[Saved entries]

--- START ---

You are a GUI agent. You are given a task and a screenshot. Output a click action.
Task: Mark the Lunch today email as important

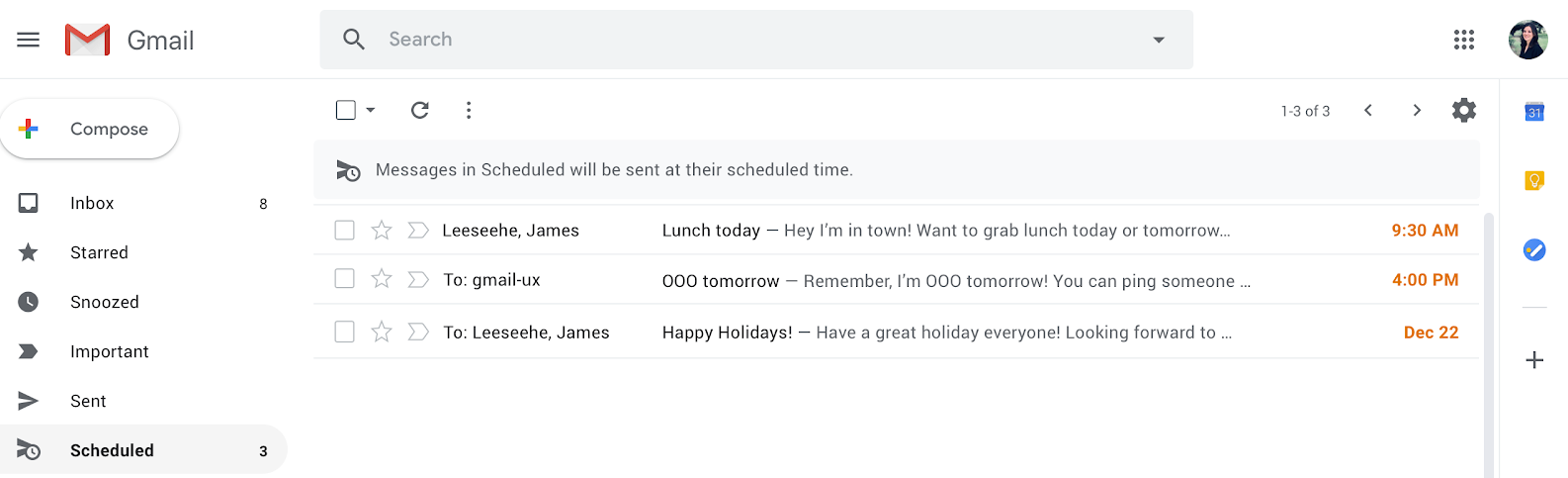(x=418, y=231)
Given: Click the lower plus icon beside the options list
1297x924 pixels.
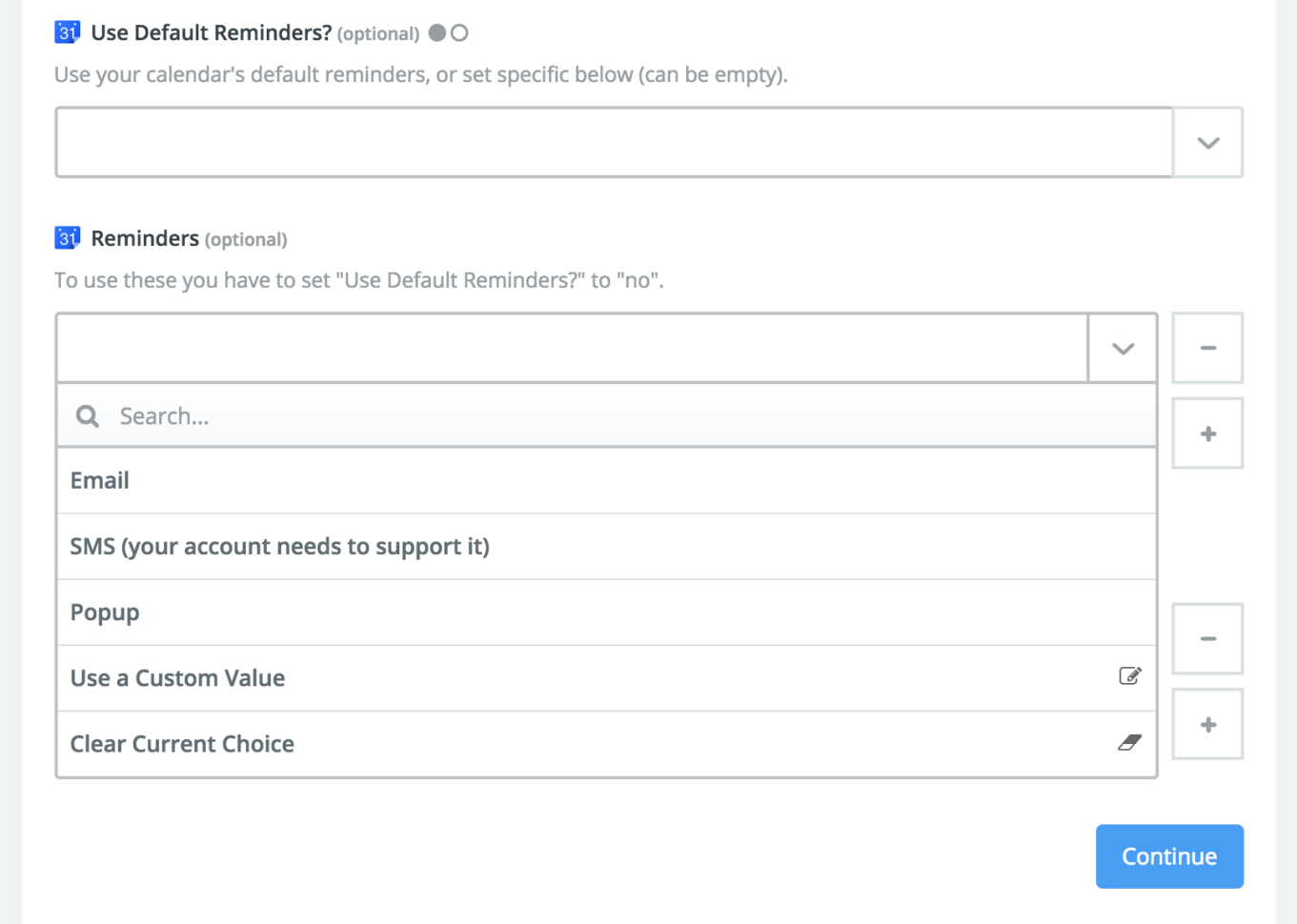Looking at the screenshot, I should point(1207,723).
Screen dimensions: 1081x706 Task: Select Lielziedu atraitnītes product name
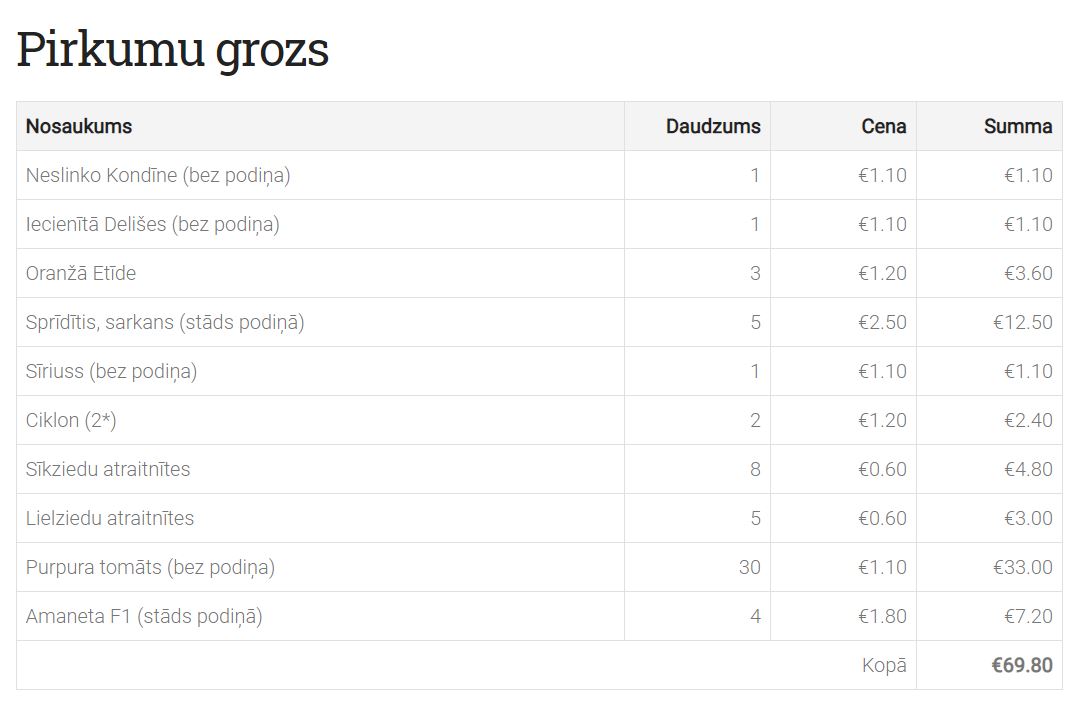click(110, 518)
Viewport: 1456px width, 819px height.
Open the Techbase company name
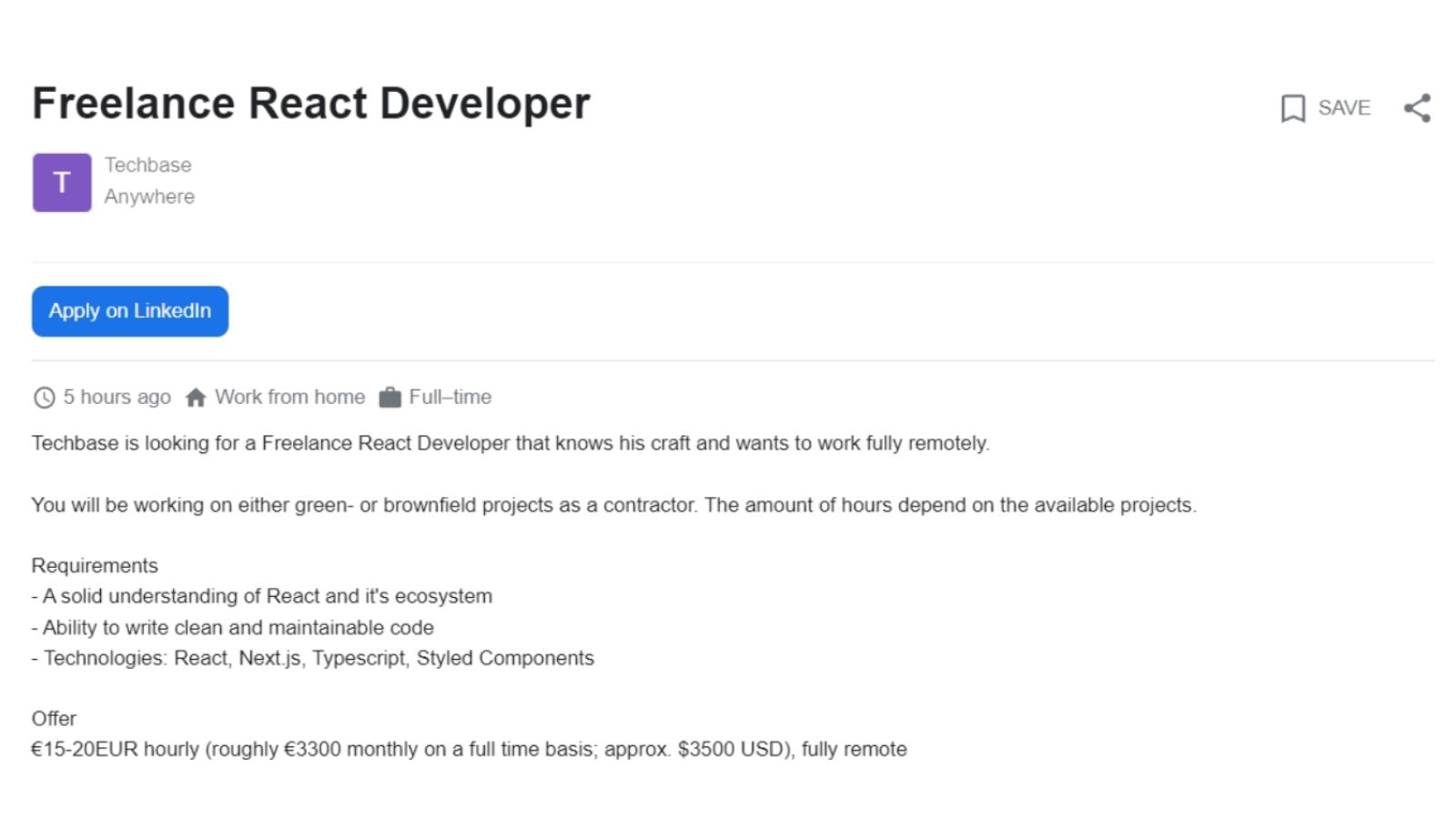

--- END ---

EXERCISE DETAILS: Retype the records above line for line and exactly, omitting their pictures.

ANSWER TO THIS TASK:
You are a GUI agent. You are given a task and a screenshot. Output a click action.
Task: Mark the Lunch today email as important

(x=418, y=231)
Given: Click the lower plus icon beside the options list
1297x924 pixels.
Looking at the screenshot, I should point(1207,723).
Screen dimensions: 1081x706 Task: Select Lielziedu atraitnītes product name
click(110, 518)
Viewport: 1456px width, 819px height.
Open the Techbase company name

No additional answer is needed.